缺氧性肺动脉高压(hypoxic pulmonary hyper-tension, HPH)是与许多呼吸系统疾病紧密相关的一种常见并发症^［1］。肺血管结构重建是肺动脉高压形成的重要病理基础^［2］。一氧化氮（nitric oxide，NO）对缺氧性肺血管结构重建具有重要的调节作用，但其调节机制尚未十分清楚。血小板源生长因子(platelet-derived growth factor，PDGF)是自1974年以来才被认识的一种刺激细胞增殖的肽类生长因子^［3］。近年来，人们逐渐认识到PDGF在低氧性肺动脉高压的肺血管结构重建中发挥重要作用^［4］。L-精氨酸（L-arginine，L-Arg）是NO合成的前体，N^ω-硝基-L-精氨酸甲酯（N^ω-nitro-L- arginine methyl ester，L-NAME）是一氧化氮合酶抑制剂。我们运用免疫组织化学方法，通过研究低氧时以及经L-Arg、L-NAME处理的低氧大鼠中型肺动脉及小型肺动脉内皮细胞及平滑肌细胞中PDGF表达的变化及其与血管结构变化之间的相关性，探讨NO对缺氧性肺血管结构重建大鼠肺动脉中PDGF表达的影响，进一步了解缺氧性肺动脉高压的发生机制。

材料和方法

一、 实验对象

雄性Wistar大鼠25只，体重200～300 g，购自北京医科大学第一医院实验动物中心。将大鼠随机分为4组，即：常氧组(6只) ，低氧组(6只), 低氧+L-Arg组 (7只)，低氧+L-NAME组 (6只)。

二、 实验方法

1．大鼠缺氧方法：将大鼠置于CG1型常压低氧舱内，保持控制舱内氧浓度在(10.0±0.5)%。每天连续低氧6 h，共低氧2周。对低氧+L-Arg组在每天低氧前，予腹腔注射L-Arg 500 mg/kg，对低氧+L- NAME组在每天低氧前，予腹腔注射L- NAME 5 mg/kg。常氧组大鼠呼吸室内空气，4组大鼠的常规饲养及饮食条件相同。

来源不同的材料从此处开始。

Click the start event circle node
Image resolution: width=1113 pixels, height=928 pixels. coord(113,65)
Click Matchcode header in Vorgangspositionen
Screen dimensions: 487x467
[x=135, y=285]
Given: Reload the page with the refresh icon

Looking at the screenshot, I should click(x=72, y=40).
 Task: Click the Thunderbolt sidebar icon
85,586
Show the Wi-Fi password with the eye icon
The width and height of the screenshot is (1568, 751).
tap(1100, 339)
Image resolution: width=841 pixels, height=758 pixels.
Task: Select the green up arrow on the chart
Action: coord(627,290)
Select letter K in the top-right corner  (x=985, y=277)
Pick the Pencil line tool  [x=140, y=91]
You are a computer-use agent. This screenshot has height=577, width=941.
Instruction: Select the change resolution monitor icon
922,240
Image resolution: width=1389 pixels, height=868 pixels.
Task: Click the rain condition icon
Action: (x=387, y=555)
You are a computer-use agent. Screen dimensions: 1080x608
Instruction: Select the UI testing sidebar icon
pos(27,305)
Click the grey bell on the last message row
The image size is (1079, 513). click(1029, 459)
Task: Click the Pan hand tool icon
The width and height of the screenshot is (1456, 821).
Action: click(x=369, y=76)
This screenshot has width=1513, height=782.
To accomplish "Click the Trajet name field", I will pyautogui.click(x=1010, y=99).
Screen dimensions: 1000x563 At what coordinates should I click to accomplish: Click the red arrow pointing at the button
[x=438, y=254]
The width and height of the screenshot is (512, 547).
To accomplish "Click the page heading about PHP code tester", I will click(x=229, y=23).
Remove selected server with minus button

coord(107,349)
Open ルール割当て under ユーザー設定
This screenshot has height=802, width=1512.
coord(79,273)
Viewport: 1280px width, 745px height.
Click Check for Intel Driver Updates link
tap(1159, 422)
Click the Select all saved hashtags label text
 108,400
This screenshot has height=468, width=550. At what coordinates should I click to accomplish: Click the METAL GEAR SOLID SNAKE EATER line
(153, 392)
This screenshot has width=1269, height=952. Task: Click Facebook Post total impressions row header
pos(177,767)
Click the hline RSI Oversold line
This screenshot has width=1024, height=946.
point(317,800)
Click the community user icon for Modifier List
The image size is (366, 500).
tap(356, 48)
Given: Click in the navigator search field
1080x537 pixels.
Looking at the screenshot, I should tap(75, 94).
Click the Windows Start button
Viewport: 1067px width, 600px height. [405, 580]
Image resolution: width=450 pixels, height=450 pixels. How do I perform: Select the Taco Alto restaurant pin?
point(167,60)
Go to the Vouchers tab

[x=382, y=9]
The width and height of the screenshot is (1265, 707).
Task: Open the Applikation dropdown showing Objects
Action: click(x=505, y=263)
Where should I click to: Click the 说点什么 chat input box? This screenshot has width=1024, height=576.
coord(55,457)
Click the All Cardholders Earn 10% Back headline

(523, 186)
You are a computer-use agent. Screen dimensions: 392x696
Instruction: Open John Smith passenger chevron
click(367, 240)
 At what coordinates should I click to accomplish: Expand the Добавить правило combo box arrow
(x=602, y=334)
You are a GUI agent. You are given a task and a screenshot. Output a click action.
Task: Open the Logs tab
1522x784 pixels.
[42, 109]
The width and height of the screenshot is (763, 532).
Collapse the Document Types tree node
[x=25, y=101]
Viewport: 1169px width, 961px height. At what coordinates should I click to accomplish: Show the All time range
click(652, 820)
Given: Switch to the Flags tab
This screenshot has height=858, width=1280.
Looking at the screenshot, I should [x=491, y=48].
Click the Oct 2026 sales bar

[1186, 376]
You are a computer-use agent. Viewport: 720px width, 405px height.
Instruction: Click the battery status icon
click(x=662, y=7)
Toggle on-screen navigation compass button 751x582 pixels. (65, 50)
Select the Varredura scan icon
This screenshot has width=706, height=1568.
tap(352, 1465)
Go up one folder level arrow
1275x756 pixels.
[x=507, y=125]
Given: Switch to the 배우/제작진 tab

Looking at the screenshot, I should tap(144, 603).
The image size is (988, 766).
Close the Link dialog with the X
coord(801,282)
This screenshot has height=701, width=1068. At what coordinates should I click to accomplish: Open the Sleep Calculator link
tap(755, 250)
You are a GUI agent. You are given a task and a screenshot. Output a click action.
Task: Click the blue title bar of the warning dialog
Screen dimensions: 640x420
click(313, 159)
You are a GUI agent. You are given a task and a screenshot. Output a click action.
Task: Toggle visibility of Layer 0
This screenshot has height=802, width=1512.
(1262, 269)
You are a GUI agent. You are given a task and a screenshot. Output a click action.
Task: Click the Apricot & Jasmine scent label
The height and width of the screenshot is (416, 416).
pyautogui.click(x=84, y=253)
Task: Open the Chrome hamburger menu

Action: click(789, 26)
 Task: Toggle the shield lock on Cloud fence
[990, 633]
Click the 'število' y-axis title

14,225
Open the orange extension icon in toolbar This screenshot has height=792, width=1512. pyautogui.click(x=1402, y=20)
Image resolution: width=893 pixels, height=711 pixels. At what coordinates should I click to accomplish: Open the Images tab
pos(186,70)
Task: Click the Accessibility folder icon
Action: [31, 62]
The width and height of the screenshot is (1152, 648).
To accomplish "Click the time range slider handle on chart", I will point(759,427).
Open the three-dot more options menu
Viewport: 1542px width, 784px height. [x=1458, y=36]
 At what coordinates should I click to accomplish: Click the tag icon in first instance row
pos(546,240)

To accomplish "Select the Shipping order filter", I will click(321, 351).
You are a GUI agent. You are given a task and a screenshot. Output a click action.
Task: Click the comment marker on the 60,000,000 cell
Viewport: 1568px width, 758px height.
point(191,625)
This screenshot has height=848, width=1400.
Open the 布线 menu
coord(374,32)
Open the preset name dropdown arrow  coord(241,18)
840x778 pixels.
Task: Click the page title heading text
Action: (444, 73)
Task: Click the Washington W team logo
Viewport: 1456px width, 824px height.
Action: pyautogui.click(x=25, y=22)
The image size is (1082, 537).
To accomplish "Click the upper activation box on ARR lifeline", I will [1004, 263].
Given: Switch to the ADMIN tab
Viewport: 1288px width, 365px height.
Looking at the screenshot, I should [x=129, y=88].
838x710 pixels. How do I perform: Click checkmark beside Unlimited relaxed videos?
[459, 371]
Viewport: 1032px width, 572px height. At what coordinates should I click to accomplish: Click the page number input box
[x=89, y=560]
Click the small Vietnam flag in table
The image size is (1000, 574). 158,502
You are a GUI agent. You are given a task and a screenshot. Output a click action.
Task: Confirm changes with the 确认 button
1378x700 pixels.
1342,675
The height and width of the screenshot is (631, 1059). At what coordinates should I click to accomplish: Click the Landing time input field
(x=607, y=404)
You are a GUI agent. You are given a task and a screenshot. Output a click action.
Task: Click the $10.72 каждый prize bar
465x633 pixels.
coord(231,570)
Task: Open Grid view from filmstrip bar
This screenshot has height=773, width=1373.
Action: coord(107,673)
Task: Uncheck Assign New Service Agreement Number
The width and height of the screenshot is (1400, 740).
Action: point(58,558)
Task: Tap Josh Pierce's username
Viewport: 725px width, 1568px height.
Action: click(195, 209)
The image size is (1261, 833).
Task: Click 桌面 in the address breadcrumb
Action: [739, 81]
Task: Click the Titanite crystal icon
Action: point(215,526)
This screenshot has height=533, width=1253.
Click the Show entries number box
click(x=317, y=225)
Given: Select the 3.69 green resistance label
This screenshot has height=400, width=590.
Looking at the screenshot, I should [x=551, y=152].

2．标本取材处理：4组大鼠在上述条件下饲养2周后，取两侧肺叶，一侧肺叶做成5μm厚冰冻切片，应用PDGF的单克隆抗体经免疫组织化学方法(ABC法)对大鼠肺动脉中PDGF进行定位及定量分析；另一侧肺叶做成5 μm厚石蜡切片，进行Weight弹力纤维染色，Van Geieson复染，并进行光学显微镜观测。

三、 观测指标

1．肺动脉病理结构指标：中型肺动脉及小型肺动脉的相对中膜厚度(relative medial thickness, RMT)的测定：应用Q550LW图像处理与分析系统对整个石蜡切片中的内弹力层清晰、形状较规则的中型肺动脉及小型肺动脉进行分析，运用Leica Qwin软件测量每个血管的如下指标：通过血管轴心外弹力层之间的最长外径(D₁)和最短外径(D₂)、内弹力层长度(L_IEL)及外弹力层长度(L_EEL)。应用上述指标，根据Barth等^［5］的方法，首先对血管进行理想化转换，使之成为完全圆形、中膜厚度一致的血管，然后再计算不同切面角度(0°≤α＜90°)及处于不同舒缩状态的血管RMT。RMT为转化后肺理想血管中膜厚度(T)与外弹力层所包绕的理想血管半径(R)之比，而T为R与内弹力层所包绕的理想血管半径(r)之差。R值可用公式R=L_EEL/{π×［1.5×(1+1/Cos α)-(1/Cos α)^1/2］}求得。r值可用公式r=L_IEL/{π×［1.5×(1+1/Cos α)-(1/Cos α)^1/2］}求得，其中，Cos α=D₂/D₁，α为血管实际切面与水平切面之夹角。每只大鼠测量5～10个中型肺动脉及小型肺动脉,并求其均值。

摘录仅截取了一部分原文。